▶ Your task
What you hand back must match the listing exactly.
-- Input follows --
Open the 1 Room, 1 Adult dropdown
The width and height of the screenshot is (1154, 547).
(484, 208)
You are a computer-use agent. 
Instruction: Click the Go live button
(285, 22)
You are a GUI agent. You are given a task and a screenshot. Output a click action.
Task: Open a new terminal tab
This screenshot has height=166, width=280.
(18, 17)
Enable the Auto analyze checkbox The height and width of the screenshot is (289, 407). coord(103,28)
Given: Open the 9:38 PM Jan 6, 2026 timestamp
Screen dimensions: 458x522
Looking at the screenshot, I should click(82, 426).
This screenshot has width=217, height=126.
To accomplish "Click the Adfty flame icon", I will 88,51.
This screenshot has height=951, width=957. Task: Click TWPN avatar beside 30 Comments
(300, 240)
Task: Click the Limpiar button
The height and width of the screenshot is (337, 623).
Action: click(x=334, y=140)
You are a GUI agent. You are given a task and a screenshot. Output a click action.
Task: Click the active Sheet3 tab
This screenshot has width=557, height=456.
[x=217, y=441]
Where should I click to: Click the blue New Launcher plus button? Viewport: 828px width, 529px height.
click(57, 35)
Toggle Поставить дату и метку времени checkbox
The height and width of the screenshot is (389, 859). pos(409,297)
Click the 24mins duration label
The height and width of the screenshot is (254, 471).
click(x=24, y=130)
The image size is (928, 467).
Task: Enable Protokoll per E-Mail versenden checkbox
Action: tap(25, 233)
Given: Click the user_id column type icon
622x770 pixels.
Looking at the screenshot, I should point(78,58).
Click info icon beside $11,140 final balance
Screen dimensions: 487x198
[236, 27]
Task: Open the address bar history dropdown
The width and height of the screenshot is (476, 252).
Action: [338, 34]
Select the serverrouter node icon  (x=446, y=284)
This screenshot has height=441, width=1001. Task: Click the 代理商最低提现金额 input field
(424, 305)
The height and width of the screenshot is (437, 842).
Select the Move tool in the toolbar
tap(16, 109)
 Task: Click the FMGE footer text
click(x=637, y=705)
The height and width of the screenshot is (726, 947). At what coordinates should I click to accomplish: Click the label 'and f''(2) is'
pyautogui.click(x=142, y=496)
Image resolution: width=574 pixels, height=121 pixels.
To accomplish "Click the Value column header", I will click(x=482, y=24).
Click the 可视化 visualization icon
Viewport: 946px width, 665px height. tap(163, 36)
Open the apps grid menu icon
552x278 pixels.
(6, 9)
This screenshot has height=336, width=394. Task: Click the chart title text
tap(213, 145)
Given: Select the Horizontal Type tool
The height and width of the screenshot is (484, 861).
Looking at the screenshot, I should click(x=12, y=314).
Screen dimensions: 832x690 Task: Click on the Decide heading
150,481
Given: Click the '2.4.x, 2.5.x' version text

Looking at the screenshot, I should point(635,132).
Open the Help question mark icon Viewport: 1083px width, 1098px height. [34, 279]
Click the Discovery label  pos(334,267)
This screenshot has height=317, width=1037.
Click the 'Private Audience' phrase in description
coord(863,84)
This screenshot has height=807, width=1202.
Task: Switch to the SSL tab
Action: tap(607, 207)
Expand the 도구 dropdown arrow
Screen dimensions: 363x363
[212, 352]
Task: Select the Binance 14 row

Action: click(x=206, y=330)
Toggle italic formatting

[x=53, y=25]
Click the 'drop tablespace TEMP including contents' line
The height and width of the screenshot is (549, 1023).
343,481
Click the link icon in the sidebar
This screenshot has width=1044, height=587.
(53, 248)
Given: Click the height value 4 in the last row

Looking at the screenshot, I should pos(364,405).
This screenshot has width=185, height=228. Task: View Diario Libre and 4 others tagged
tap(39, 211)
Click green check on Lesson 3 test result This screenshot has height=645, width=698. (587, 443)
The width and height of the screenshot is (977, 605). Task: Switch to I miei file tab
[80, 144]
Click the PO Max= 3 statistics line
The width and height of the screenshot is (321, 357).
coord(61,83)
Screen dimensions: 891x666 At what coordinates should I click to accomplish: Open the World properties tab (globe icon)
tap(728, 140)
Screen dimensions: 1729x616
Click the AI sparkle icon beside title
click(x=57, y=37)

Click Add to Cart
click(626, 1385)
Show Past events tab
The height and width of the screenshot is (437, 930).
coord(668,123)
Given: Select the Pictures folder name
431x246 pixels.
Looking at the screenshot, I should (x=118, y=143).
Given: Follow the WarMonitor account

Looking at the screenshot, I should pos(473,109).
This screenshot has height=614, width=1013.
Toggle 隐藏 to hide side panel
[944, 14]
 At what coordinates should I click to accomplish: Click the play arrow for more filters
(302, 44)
-- Input concluded --
▶ Solution
Open the 1 Room, 1 Adult dropdown
The width and height of the screenshot is (1154, 547).
(484, 208)
You are a computer-use agent. 
Instruction: Click the Go live button
(285, 22)
You are a GUI agent. You are given a task and a screenshot. Output a click action.
Task: Open a new terminal tab
This screenshot has height=166, width=280.
(18, 17)
Enable the Auto analyze checkbox The height and width of the screenshot is (289, 407). coord(103,28)
Given: Open the 9:38 PM Jan 6, 2026 timestamp
Screen dimensions: 458x522
Looking at the screenshot, I should click(82, 426).
This screenshot has width=217, height=126.
To accomplish "Click the Adfty flame icon", I will 88,51.
This screenshot has height=951, width=957. Task: Click TWPN avatar beside 30 Comments
(300, 240)
Task: Click the Limpiar button
The height and width of the screenshot is (337, 623).
Action: click(x=334, y=140)
You are a GUI agent. You are given a task and a screenshot. Output a click action.
Task: Click the active Sheet3 tab
This screenshot has width=557, height=456.
[x=217, y=441]
Where should I click to: Click the blue New Launcher plus button? Viewport: 828px width, 529px height.
click(57, 35)
Toggle Поставить дату и метку времени checkbox
The height and width of the screenshot is (389, 859). pos(409,297)
Click the 24mins duration label
The height and width of the screenshot is (254, 471).
click(x=24, y=130)
The image size is (928, 467).
Task: Enable Protokoll per E-Mail versenden checkbox
Action: tap(25, 233)
Given: Click the user_id column type icon
622x770 pixels.
Looking at the screenshot, I should point(78,58).
Click info icon beside $11,140 final balance
Screen dimensions: 487x198
[236, 27]
Task: Open the address bar history dropdown
The width and height of the screenshot is (476, 252).
Action: [338, 34]
Select the serverrouter node icon  (x=446, y=284)
This screenshot has height=441, width=1001. Task: Click the 代理商最低提现金额 input field
(424, 305)
The height and width of the screenshot is (437, 842).
Select the Move tool in the toolbar
tap(16, 109)
 Task: Click the FMGE footer text
click(x=637, y=705)
The height and width of the screenshot is (726, 947). At what coordinates should I click to accomplish: Click the label 'and f''(2) is'
pyautogui.click(x=142, y=496)
Image resolution: width=574 pixels, height=121 pixels.
To accomplish "Click the Value column header", I will click(x=482, y=24).
Click the 可视化 visualization icon
Viewport: 946px width, 665px height. tap(163, 36)
Open the apps grid menu icon
552x278 pixels.
(6, 9)
This screenshot has height=336, width=394. Task: Click the chart title text
tap(213, 145)
Given: Select the Horizontal Type tool
The height and width of the screenshot is (484, 861).
Looking at the screenshot, I should click(x=12, y=314).
Screen dimensions: 832x690 Task: Click on the Decide heading
150,481
Given: Click the '2.4.x, 2.5.x' version text

Looking at the screenshot, I should point(635,132).
Open the Help question mark icon Viewport: 1083px width, 1098px height. [34, 279]
Click the Discovery label  pos(334,267)
This screenshot has height=317, width=1037.
Click the 'Private Audience' phrase in description
coord(863,84)
This screenshot has height=807, width=1202.
Task: Switch to the SSL tab
Action: tap(607, 207)
Expand the 도구 dropdown arrow
Screen dimensions: 363x363
[212, 352]
Task: Select the Binance 14 row

Action: click(x=206, y=330)
Toggle italic formatting

[x=53, y=25]
Click the 'drop tablespace TEMP including contents' line
The height and width of the screenshot is (549, 1023).
343,481
Click the link icon in the sidebar
This screenshot has width=1044, height=587.
(53, 248)
Given: Click the height value 4 in the last row

Looking at the screenshot, I should pos(364,405).
This screenshot has width=185, height=228. Task: View Diario Libre and 4 others tagged
tap(39, 211)
Click green check on Lesson 3 test result This screenshot has height=645, width=698. (587, 443)
The width and height of the screenshot is (977, 605). Task: Switch to I miei file tab
[80, 144]
Click the PO Max= 3 statistics line
The width and height of the screenshot is (321, 357).
coord(61,83)
Screen dimensions: 891x666 At what coordinates should I click to accomplish: Open the World properties tab (globe icon)
tap(728, 140)
Screen dimensions: 1729x616
Click the AI sparkle icon beside title
click(x=57, y=37)

Click Add to Cart
click(626, 1385)
Show Past events tab
The height and width of the screenshot is (437, 930).
coord(668,123)
Given: Select the Pictures folder name
431x246 pixels.
Looking at the screenshot, I should (x=118, y=143).
Given: Follow the WarMonitor account

Looking at the screenshot, I should pos(473,109).
This screenshot has height=614, width=1013.
Toggle 隐藏 to hide side panel
[944, 14]
 At what coordinates should I click to accomplish: Click the play arrow for more filters
(302, 44)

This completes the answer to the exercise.